Even before last year’s grand jury report – and before Thomas’ death, according to the department – Fullerton was an agency at the forefront of change. In their assessment, jurors concluded that officers needed more training hours, yet they added that the Fullerton department “has excellent (crisis intervention) training materials and courses ranging from one to four days.”
Hughes ticked off several programs in place, including a virtual training simulator that requires officers to make split-second decisions about who is armed and who is not, and who is a random citizen and who is an armed threat.
Working with nonprofits, he said, the department has helped place 117 homeless people in long-term housing during the past four years.
“I’m very proud of our efforts,” he said. “We have put a tremendous amount of emphasis on our homeless and mentally ill training.”
Still, Hughes was quick to add, “That doesn’t mean we’re perfect.”
Hughes pointed to recent police shootings in San Diego that involved mental illness as an example of the continuing problem facing officers nationwide.
With grimy makeshift camps along the Santa Ana River and vagabonds wandering alleys and parks, parts of Anaheim appear almost post-apocalyptic.
A shockingly large tent city, with about 500 homeless people around the county’s Civic Center in Santa Ana, too, belies the television myth that Orange County is home to nothing but rich housewives and sun-drenched surfers.
The scenes speak not only to the relatively new roles of police as caretakers for the mentally ill, they also speak to the burden shouldered by many departments that were cut to the bone during the recession.
Anaheim police Chief Raul Quezada’s response last year to the grand jury was blunt about a department stretched thin.
His comments were similar to staffing concerns voiced by other departments – even Orange and Westminster, which the grand jury called “shining examples of a more enlightened approach” while also recommending they nearly double training hours.
“While the Anaheim Police Department agrees that providing police officers ... 40 hours of Crisis Intervention Training would greatly enhance the service delivery level to this challenging population, the impact to departmental operations to accommodate 40 hours for this training would be significant and untenable,” he said.
Still, Anaheim police Sgt.

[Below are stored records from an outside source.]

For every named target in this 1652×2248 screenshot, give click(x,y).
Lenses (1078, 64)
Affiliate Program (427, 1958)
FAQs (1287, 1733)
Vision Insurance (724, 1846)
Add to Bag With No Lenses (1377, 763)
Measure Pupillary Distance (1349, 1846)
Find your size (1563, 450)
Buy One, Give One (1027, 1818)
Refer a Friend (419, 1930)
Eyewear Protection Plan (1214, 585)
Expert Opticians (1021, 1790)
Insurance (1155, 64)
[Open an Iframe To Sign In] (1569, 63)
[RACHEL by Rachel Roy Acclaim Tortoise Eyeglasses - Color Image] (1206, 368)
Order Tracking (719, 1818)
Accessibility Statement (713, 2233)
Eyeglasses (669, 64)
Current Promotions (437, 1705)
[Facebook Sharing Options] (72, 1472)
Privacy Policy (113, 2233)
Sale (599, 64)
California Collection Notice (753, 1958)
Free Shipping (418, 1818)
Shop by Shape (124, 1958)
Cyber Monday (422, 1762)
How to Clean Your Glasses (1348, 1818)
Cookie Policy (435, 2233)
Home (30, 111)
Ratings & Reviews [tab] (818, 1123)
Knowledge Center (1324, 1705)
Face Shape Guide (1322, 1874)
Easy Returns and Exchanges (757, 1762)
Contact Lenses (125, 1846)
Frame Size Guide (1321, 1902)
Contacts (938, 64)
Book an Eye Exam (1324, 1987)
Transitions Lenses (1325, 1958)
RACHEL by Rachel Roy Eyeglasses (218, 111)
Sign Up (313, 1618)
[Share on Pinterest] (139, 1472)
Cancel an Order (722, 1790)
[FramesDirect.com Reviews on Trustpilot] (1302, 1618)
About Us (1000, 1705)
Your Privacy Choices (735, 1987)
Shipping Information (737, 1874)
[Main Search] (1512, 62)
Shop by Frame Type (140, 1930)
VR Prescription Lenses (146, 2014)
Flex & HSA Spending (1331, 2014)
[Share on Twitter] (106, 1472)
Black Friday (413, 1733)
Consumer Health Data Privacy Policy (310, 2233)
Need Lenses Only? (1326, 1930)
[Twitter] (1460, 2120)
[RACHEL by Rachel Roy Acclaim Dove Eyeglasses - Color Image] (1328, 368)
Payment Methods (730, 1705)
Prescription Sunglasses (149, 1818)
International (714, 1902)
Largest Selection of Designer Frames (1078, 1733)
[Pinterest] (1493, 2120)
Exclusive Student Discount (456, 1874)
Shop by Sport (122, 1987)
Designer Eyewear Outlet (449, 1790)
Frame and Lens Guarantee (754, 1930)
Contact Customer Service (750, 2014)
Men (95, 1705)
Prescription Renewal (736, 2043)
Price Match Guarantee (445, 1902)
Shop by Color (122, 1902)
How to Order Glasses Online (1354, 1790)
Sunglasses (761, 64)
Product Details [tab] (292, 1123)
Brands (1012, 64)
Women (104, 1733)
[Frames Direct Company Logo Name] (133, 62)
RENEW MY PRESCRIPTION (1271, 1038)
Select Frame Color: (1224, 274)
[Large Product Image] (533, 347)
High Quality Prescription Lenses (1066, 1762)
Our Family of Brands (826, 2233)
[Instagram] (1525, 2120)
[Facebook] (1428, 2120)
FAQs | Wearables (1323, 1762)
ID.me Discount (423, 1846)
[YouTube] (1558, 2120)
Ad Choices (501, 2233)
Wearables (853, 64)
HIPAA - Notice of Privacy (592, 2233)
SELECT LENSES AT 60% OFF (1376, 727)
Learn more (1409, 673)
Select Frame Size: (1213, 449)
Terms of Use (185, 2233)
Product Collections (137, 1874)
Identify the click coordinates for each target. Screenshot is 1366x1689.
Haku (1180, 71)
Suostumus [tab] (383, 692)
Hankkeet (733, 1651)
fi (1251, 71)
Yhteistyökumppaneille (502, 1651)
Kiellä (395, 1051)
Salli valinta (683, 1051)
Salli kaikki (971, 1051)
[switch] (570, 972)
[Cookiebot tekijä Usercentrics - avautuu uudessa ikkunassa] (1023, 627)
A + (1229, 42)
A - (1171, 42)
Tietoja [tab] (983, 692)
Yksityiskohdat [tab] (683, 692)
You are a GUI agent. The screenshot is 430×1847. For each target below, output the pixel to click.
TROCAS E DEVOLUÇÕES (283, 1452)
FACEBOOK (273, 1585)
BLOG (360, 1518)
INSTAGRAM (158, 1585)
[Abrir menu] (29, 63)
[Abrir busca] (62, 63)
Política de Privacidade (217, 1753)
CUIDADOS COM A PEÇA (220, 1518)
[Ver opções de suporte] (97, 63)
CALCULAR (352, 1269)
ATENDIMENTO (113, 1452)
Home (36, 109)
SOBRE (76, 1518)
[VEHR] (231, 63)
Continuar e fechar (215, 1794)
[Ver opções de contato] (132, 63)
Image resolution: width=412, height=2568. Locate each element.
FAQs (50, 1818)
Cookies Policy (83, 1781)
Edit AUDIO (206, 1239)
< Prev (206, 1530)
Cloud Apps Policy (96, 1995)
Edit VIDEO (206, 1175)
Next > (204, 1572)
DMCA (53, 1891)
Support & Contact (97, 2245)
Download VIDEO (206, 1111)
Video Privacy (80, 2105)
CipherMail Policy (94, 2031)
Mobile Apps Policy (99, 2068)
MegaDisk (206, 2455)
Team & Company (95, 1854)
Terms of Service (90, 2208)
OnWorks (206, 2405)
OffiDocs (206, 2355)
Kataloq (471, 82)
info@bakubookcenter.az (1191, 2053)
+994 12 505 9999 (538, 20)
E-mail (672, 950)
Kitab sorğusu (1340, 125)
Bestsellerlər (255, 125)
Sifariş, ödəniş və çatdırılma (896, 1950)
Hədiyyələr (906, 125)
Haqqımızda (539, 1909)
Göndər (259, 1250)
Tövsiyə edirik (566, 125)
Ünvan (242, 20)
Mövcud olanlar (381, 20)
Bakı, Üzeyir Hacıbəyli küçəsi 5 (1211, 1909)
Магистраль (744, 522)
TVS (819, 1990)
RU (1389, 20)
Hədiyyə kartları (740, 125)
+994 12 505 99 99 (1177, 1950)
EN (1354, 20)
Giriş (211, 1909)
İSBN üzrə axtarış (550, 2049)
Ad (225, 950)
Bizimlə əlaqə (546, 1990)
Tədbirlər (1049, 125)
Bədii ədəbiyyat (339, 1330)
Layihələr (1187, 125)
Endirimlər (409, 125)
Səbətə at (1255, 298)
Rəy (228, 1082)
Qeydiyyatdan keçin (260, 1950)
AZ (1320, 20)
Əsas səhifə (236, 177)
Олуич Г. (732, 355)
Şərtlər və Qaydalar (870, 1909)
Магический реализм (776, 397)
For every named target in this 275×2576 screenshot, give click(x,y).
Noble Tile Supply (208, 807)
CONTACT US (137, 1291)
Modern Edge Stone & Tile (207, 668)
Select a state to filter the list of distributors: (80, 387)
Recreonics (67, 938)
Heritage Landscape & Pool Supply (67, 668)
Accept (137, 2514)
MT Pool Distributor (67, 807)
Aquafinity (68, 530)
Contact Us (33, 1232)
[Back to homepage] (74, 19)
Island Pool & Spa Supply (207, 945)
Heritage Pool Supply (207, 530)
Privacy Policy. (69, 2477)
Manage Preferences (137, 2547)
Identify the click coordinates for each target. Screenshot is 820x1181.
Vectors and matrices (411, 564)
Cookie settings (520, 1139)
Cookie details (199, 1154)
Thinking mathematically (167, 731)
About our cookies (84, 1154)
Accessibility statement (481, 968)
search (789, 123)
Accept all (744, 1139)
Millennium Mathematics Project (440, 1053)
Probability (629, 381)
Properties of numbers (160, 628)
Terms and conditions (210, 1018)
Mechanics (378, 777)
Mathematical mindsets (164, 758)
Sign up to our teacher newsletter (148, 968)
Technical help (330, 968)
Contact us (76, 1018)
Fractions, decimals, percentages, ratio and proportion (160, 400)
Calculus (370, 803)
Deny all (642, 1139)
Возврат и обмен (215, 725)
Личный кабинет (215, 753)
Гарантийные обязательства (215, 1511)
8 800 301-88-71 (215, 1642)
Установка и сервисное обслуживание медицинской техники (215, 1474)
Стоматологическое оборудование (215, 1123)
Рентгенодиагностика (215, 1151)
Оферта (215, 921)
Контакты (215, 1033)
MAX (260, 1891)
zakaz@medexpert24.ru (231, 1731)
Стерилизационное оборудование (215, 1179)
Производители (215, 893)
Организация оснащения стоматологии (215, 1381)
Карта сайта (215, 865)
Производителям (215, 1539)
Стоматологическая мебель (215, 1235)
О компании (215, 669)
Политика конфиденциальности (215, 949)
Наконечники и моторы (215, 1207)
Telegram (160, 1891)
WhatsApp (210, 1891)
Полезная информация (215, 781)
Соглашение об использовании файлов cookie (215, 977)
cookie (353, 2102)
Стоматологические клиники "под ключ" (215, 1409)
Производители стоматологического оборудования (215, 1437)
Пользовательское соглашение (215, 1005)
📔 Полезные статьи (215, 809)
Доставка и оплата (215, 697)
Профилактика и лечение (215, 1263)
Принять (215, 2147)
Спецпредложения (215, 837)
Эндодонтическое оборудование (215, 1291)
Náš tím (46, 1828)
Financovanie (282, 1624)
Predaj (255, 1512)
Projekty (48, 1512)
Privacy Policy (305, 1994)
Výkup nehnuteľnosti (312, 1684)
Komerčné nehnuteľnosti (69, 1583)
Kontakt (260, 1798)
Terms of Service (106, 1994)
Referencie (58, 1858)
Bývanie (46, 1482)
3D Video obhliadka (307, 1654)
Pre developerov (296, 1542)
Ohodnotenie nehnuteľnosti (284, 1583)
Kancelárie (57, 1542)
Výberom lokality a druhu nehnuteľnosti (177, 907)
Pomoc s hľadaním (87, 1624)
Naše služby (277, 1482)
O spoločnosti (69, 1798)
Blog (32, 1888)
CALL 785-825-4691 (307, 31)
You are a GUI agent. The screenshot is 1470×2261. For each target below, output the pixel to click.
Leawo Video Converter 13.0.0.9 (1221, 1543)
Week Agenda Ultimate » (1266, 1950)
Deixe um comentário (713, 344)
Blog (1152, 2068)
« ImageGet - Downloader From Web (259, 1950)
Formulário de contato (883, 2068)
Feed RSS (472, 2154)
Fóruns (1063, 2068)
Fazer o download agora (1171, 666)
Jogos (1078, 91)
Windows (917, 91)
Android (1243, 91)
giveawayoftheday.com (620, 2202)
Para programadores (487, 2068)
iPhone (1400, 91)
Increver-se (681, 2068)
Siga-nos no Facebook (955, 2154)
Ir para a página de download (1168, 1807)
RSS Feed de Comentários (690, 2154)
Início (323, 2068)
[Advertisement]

Luis Correa noted that the department presses ahead with additional training and has implemented or beefed up other programs.
Those programs include a full-time Psychiatric Emergency Response Team that handles incidents involving the mentally ill, a Homeless Outreach Team to address mental health issues, training of the negotiations unit to deal with the mentally ill, and 20 homeless-liaison officers.
Two years ago, Orange County adopted Laura’s Law, named after Laura Wilcox, who was killed in Nevada County in 2001 by a man who had refused treatment for his mental illness. The law allows officials to order treatment for the severely mentally ill, sometimes against their will.
The grand jury recommended “mandatory and specific training” related to Laura’s Law for all officers. That makes sense at first glance. Yet the law is almost never used.
Sheriff’s Lt. Andy Ferguson pointed out that while deputies might face a situation with a mentally ill person about once a week, Laura’s Law cases are few and far between. Still, like at other agencies, deputies are briefed on the law.
The grand jury also left a warning that county health officials take on more duties: “The main task of the police is to protect and serve the public.
“The time spent waiting for county clinicians to arrive at the scene, the time spent driving the mentally ill to hospital emergency rooms, and the time spent waiting (in) an emergency room with the mentally ill ... is wasted.
“All this wasted time is precious time that needlessly takes the police away from carrying out their primary duty of patrol.”